Talk about agreements, not expectations
By David Lund, The Hotel Financial Coach
Expectations. I hear this word from almost all GMs, controllers and hotel executives. It's the wrong word and it's not an effective way to manage. In our lives, few things make us less productive and more distant than other people's expectations of us. Expectations are everywhere in our work and personal lives and people detest them. Who are you to have an expectation of me? Just because you're my boss/wife/husband, does that give you the right to have an expectation of me?
If I have a complaint in my world, it quickly becomes an expectation that someone needs to fix, and I tend to obsess over the injustice, and in doing so, I create my expectations. What we need to see is that this is completely ineffective for getting things to change. Complaints are very easy to ignore and diminish; however, requests on the other hand, are not easy to ignore. Once we have made a request, we're heading in the right direction because on the other side of a request we now have the ability to make an agreement.
Let's take a hotel example. Currently I am having a very hard time getting the other managers to prepare their monthly forecast in its detail and to get it to me by the 30th of the month. I typically send a schedule and reminders. I speak at the department head meeting about the deadline, but I still don't get a high success rate on their submissions.
It's always a struggle to get other's to do what I "expect." Without the forecast, I'm left with two very unattractive options: do it myself, or go without it. Both options mean I am being shortchanged because you're not living up to my expectation and I have two alternatives. I can complain about it which, by the way, I have been doing for years without any results, or I can make a "request" of you. This is the pivot point. If I am willing to see that my current status is an expectation and it is weak, I can bring myself to ask you, to make a request of you. It might go something like this:
"Peter, can you help me? I want to include your numbers, not mine, as part of the detailed forecast and I'm requesting that you complete your part and get it to me by noon on the 30th. Can you do that?"
Now it's not easy for Peter to say, "Sure no problem." He now sees what you're asking for in a different light and he might say. "I could but that means I'm going to have to rearrange my week and my assistant is on holiday and our second office computer is dead."
This is what you want to hear. This is the foundation of an agreement as you have now both asked for something. It's no longer the case of you having a single expectation, now we have multiple issues in the air, yours and his, and this is the way to go. Turn the complaint into a request, and turn the request into an agreement.

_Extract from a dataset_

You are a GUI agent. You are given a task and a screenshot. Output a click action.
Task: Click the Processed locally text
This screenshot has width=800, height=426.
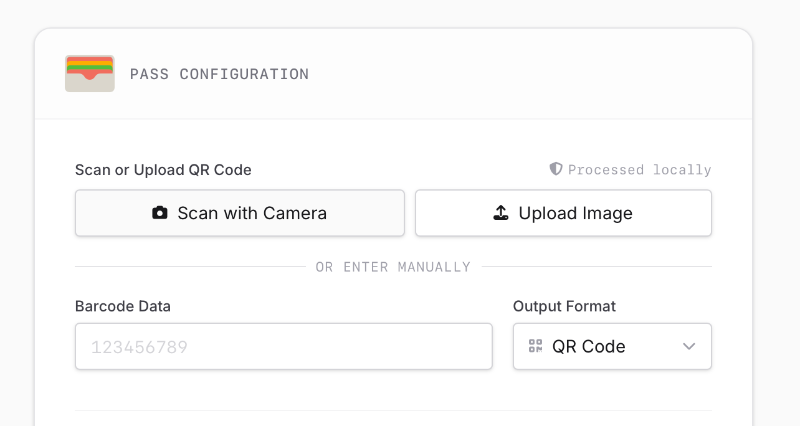coord(640,170)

"OK, so I will send our systems person to your office today to switch out your second computer, and I'm not sure what I can do to help you rearrange your week," to which Peter replies, "No worries. With the computer replaced, I can manage and I will get you my forecast by the 30th."
What just happened here? 1. I changed my language up front from a tired self-centered expectation into a request. 2. Peter asked for my help to complete and meet my request. 3. I committed to acting to help him with the computer. 4. He in turn was positive in his response to meet my request.
The above exchange is the foundation of an agreement and upon examination, we can see it passes the test to be an agreement because it has four parts, two for me and two for Peter.
The test is "get and give." If an agreement is really an agreement it must have these parts; a get and give for each of us. In this example, Peter gets his computer fixed and he gives me information on time. I give him the resources to fix his computer and I get his report on time. Before the request and the agreement, it was just me and my ask. I wasn't giving anything, and I had an expectation of Peter and no agreement. Now, I can be pretty sure some of you who are reading this are saying to yourself, "I'm the boss and people need to do as I say," "I don't have time to make agreements with everyone."
Maybe that's partly true, but know this: Your people are quietly thumbing their nose at you and your expectations. What you need to do if you want commitment, is to drop your expectations and start making agreements. Take the time to make these agreements and find out what you can do to help the people you work with. This will change your world. It all starts with you and the ask; without it you will not have an agreement. Find out how you can help the people you work with and they will be more than happy to reciprocate. If it's all about you and what you want, then all I have to say to you is, "good luck."